One thing to think about: it’s only about 1 hour and there are no seats, so you’ll stand and walk through the stories at a brisk pace.
In This Review
- Key Highlights You’ll Care About
- What This Stockholm Ghost Tour Really Feels Like
- Where You Start at Köpmantorget (and How to Plan Your Night)
- The 1-Hour Old Town Route: What Each Stop Adds
- Stop 1: Köpmantorget (Old market square and the St. George theme)
- Stop 2: Stortorget (Stockholm blood bath setting)
- Stop 3: Prästgatan (Priests, poverty, and plague arrival)
- Stop 4: Spektens Gränd (eyewitness-style plague tales)
- Stop 5: The Old Town prison legend (Jacob Johan Anckarström)

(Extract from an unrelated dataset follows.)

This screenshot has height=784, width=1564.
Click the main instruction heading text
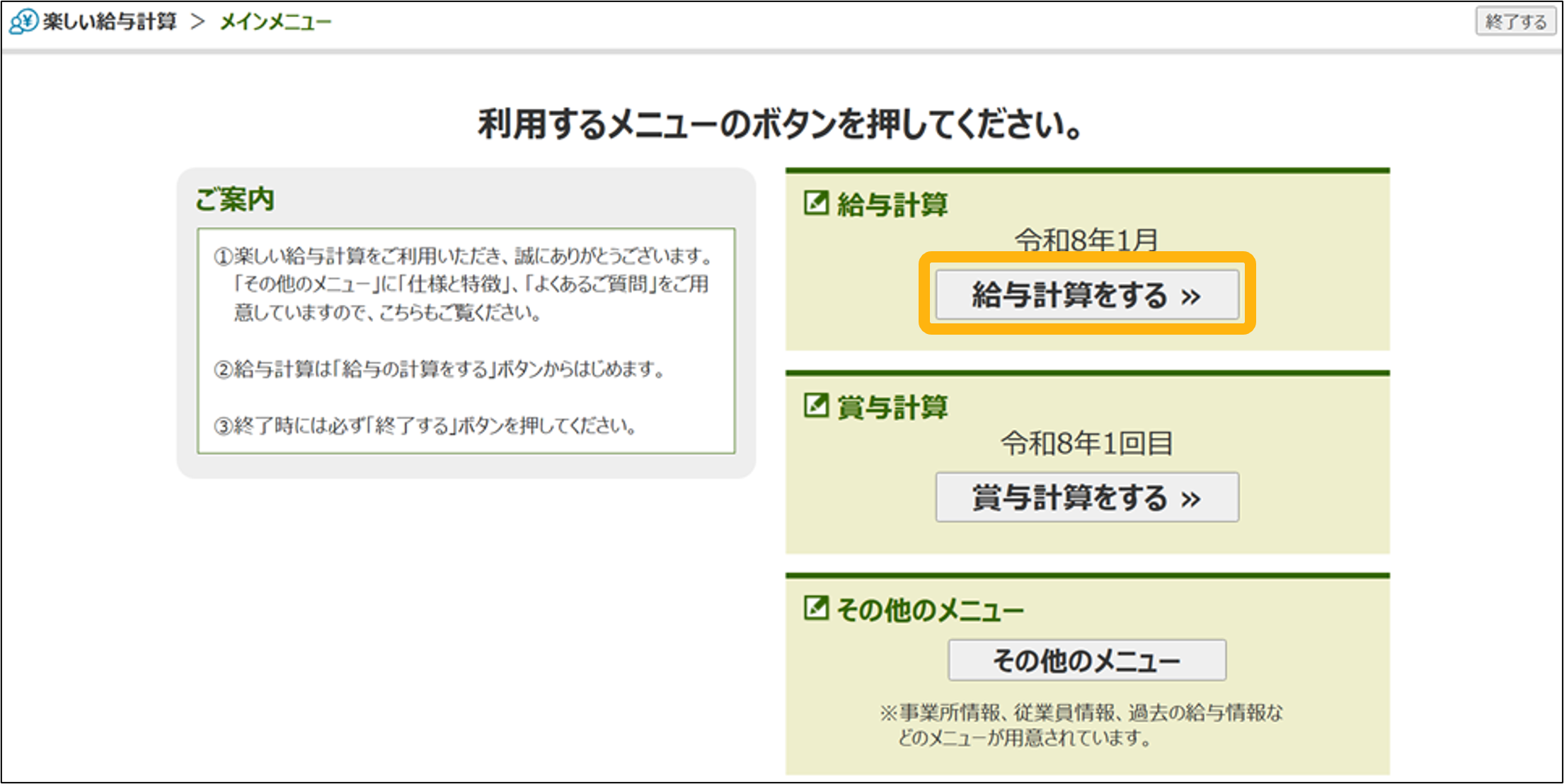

- Stop 6: Helvetesgränd (Street of Hell and the executioner character)
- Stop 7: The Royal Palace area (Niccodemus Tessin and the White Lady)

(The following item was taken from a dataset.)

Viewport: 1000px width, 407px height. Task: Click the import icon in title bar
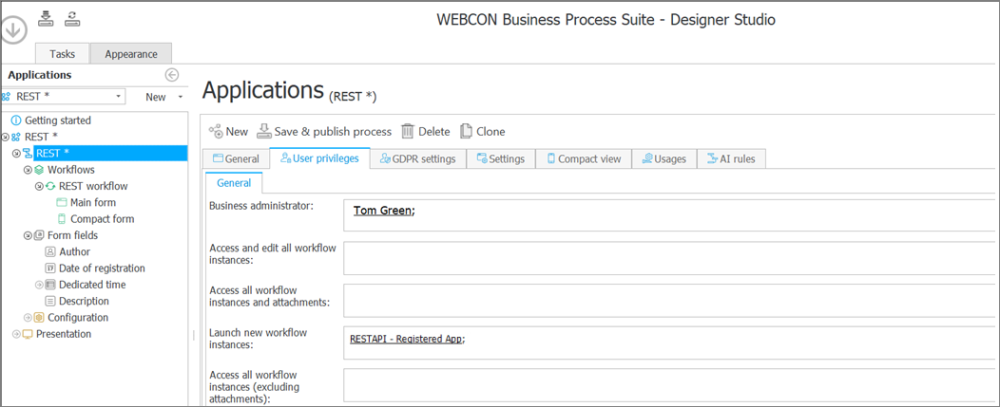(46, 18)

- Stop 8: Bollhusgränd end (Finnish church and the smallest iron boy statue)
- Actors, Audience Energy, and Why the Show Works
- Price and Value: Is $37.32 Worth It?
- Who This Tour Suits Best (and Who Might Want Another Option)
- Quick Tips to Get the Most Out of It
- Should You Book This Guided Ghost Tour with Actors from Stockholm?
- FAQ
- FAQ
- How long is the ghost tour?
- Where does the tour start, and where does it end?
- What time does the tour begin?
- How much does the tour cost?
- Do I need to print a ticket?
- Is there seating during the tour?
- Is the tour limited to a certain group size?
- Is food included?
- Is it free to cancel if plans change?
Key Highlights You’ll Care About

- Actors in period costume: You’ll meet performers playing famous figures and darker characters from Old Town legends.
- A tight 8-stop Old Town loop: Major squares and narrow alleys, with short stops so you keep moving.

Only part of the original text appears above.